Data supplied.
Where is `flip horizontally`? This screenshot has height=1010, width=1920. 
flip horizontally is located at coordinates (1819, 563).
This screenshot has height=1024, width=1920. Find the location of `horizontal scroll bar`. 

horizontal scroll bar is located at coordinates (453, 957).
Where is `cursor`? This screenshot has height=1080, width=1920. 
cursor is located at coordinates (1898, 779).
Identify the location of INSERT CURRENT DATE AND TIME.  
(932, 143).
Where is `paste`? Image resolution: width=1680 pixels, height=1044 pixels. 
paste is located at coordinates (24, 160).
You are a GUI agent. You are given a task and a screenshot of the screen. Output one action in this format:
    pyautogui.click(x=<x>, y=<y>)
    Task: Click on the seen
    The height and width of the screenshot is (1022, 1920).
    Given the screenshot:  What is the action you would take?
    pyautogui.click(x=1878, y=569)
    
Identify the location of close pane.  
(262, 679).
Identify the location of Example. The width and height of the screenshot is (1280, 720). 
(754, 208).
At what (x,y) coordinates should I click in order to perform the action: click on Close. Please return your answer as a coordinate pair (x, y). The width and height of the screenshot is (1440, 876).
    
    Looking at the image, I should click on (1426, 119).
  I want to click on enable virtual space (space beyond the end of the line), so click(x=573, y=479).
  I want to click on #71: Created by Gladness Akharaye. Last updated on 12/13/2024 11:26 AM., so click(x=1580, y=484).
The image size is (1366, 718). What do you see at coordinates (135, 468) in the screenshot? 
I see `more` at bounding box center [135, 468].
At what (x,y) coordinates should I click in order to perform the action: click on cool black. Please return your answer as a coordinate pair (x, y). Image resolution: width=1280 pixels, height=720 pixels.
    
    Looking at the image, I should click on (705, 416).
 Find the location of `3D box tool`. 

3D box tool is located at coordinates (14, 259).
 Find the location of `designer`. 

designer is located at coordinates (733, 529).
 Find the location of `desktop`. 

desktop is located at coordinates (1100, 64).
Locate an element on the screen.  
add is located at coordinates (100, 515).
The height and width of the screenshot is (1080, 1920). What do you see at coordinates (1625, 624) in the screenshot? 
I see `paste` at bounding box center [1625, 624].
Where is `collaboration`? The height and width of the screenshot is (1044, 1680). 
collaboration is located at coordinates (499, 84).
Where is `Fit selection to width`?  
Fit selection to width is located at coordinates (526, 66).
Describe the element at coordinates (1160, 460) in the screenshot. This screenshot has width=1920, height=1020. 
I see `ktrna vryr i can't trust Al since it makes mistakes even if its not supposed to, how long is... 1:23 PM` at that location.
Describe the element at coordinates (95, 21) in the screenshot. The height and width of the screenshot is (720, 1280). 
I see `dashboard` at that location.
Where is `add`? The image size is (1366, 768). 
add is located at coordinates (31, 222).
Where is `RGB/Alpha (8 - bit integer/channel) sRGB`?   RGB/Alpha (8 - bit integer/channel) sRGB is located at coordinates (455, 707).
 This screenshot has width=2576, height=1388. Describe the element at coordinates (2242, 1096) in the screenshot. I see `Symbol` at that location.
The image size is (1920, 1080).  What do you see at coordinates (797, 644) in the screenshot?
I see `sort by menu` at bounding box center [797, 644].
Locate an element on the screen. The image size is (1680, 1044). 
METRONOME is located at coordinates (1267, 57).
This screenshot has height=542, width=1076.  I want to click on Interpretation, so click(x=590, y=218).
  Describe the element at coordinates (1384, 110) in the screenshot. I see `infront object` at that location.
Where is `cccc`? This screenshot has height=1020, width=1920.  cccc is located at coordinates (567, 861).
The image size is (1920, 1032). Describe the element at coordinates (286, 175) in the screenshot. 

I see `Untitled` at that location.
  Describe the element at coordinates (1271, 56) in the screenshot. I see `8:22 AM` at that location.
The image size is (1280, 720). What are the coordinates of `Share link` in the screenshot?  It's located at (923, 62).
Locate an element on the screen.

Job.
Return all of the material above, reproducing each line without a single change.

Response.
Where is `flip horizontally`? This screenshot has height=1010, width=1920. 
flip horizontally is located at coordinates (1819, 563).
This screenshot has height=1024, width=1920. Find the location of `horizontal scroll bar`. 

horizontal scroll bar is located at coordinates (453, 957).
Where is `cursor`? This screenshot has height=1080, width=1920. 
cursor is located at coordinates (1898, 779).
Identify the location of INSERT CURRENT DATE AND TIME.  
(932, 143).
Where is `paste`? Image resolution: width=1680 pixels, height=1044 pixels. 
paste is located at coordinates (24, 160).
You are a GUI agent. You are given a task and a screenshot of the screen. Output one action in this format:
    pyautogui.click(x=<x>, y=<y>)
    Task: Click on the seen
    The height and width of the screenshot is (1022, 1920).
    Given the screenshot:  What is the action you would take?
    pyautogui.click(x=1878, y=569)
    
Identify the location of close pane.  
(262, 679).
Identify the location of Example. The width and height of the screenshot is (1280, 720). 
(754, 208).
At what (x,y) coordinates should I click in order to perform the action: click on Close. Please return your answer as a coordinate pair (x, y). The width and height of the screenshot is (1440, 876).
    
    Looking at the image, I should click on (1426, 119).
  I want to click on enable virtual space (space beyond the end of the line), so click(x=573, y=479).
  I want to click on #71: Created by Gladness Akharaye. Last updated on 12/13/2024 11:26 AM., so click(x=1580, y=484).
The image size is (1366, 718). What do you see at coordinates (135, 468) in the screenshot? 
I see `more` at bounding box center [135, 468].
At what (x,y) coordinates should I click in order to perform the action: click on cool black. Please return your answer as a coordinate pair (x, y). Image resolution: width=1280 pixels, height=720 pixels.
    
    Looking at the image, I should click on (705, 416).
 Find the location of `3D box tool`. 

3D box tool is located at coordinates (14, 259).
 Find the location of `designer`. 

designer is located at coordinates (733, 529).
 Find the location of `desktop`. 

desktop is located at coordinates (1100, 64).
Locate an element on the screen.  
add is located at coordinates (100, 515).
The height and width of the screenshot is (1080, 1920). What do you see at coordinates (1625, 624) in the screenshot? 
I see `paste` at bounding box center [1625, 624].
Where is `collaboration`? The height and width of the screenshot is (1044, 1680). 
collaboration is located at coordinates (499, 84).
Where is `Fit selection to width`?  
Fit selection to width is located at coordinates (526, 66).
Describe the element at coordinates (1160, 460) in the screenshot. This screenshot has width=1920, height=1020. 
I see `ktrna vryr i can't trust Al since it makes mistakes even if its not supposed to, how long is... 1:23 PM` at that location.
Describe the element at coordinates (95, 21) in the screenshot. The height and width of the screenshot is (720, 1280). 
I see `dashboard` at that location.
Where is `add`? The image size is (1366, 768). 
add is located at coordinates (31, 222).
Where is `RGB/Alpha (8 - bit integer/channel) sRGB`?   RGB/Alpha (8 - bit integer/channel) sRGB is located at coordinates (455, 707).
 This screenshot has width=2576, height=1388. Describe the element at coordinates (2242, 1096) in the screenshot. I see `Symbol` at that location.
The image size is (1920, 1080).  What do you see at coordinates (797, 644) in the screenshot?
I see `sort by menu` at bounding box center [797, 644].
Locate an element on the screen. The image size is (1680, 1044). 
METRONOME is located at coordinates (1267, 57).
This screenshot has height=542, width=1076.  I want to click on Interpretation, so click(x=590, y=218).
  Describe the element at coordinates (1384, 110) in the screenshot. I see `infront object` at that location.
Where is `cccc`? This screenshot has height=1020, width=1920.  cccc is located at coordinates (567, 861).
The image size is (1920, 1032). Describe the element at coordinates (286, 175) in the screenshot. 

I see `Untitled` at that location.
  Describe the element at coordinates (1271, 56) in the screenshot. I see `8:22 AM` at that location.
The image size is (1280, 720). What are the coordinates of `Share link` in the screenshot?  It's located at (923, 62).
Locate an element on the screen.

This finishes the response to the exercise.